MATERIAL SHOWN:
▬▬▬▬▬▬
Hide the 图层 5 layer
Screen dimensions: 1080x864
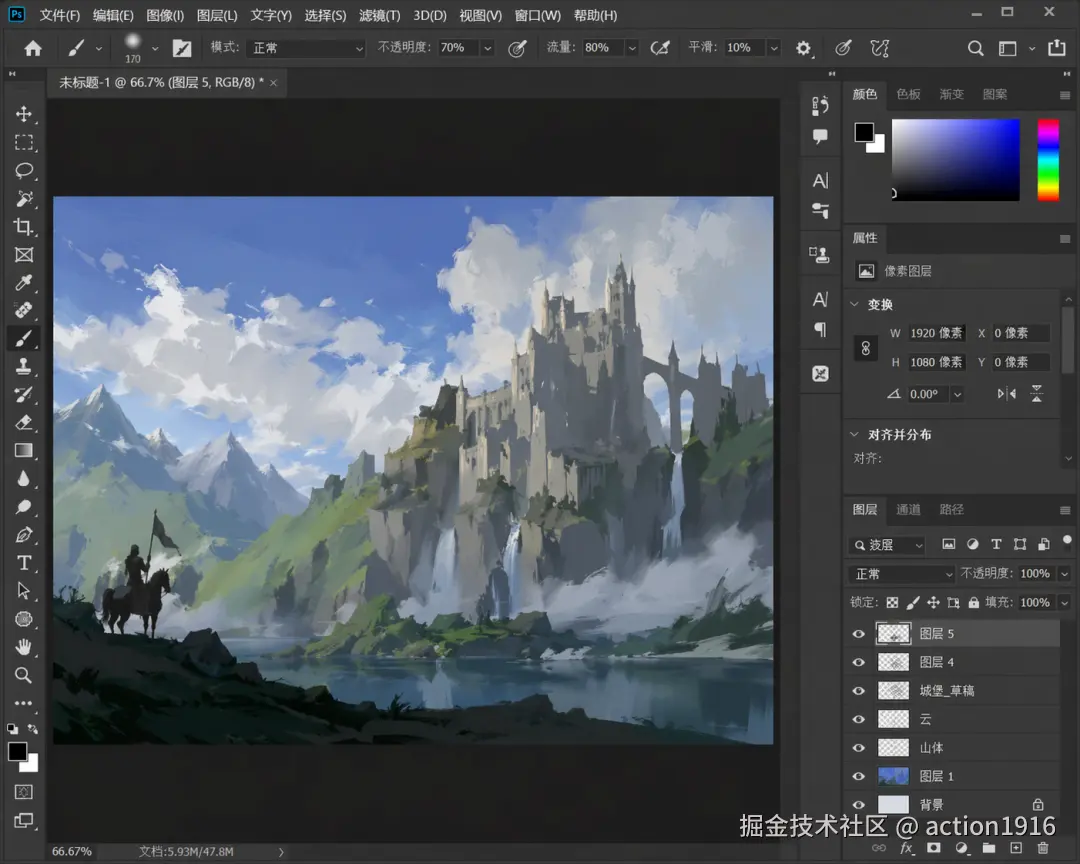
▬▬▬▬▬▬
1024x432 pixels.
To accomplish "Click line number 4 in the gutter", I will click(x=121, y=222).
▬▬▬▬▬▬
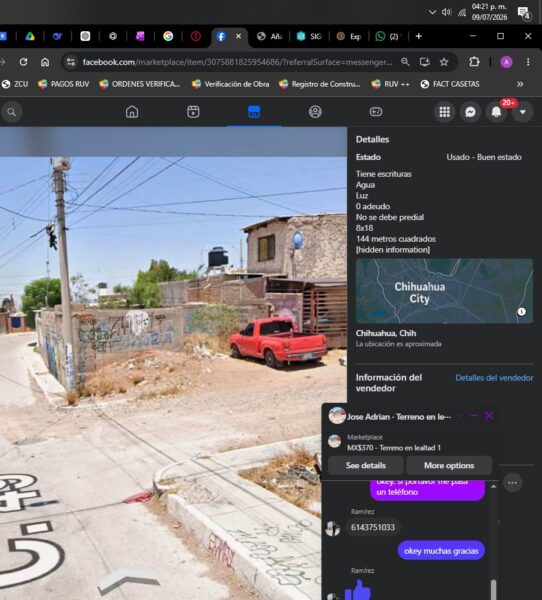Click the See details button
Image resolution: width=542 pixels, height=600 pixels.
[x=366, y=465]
▬▬▬▬▬▬
Rewrite the listing from the line containing "Click the See details button" up to and including the line containing "[x=366, y=465]" as a Markdown table with the columns No. and Text, one row per line and blank lines skipped. Leave the pictures out of the table.

SOLVED PROBLEM:
| No. | Text |
|---|---|
| 1 | Click the See details button |
| 2 | Image resolution: width=542 pixels, height=600 pixels. |
| 3 | [x=366, y=465] |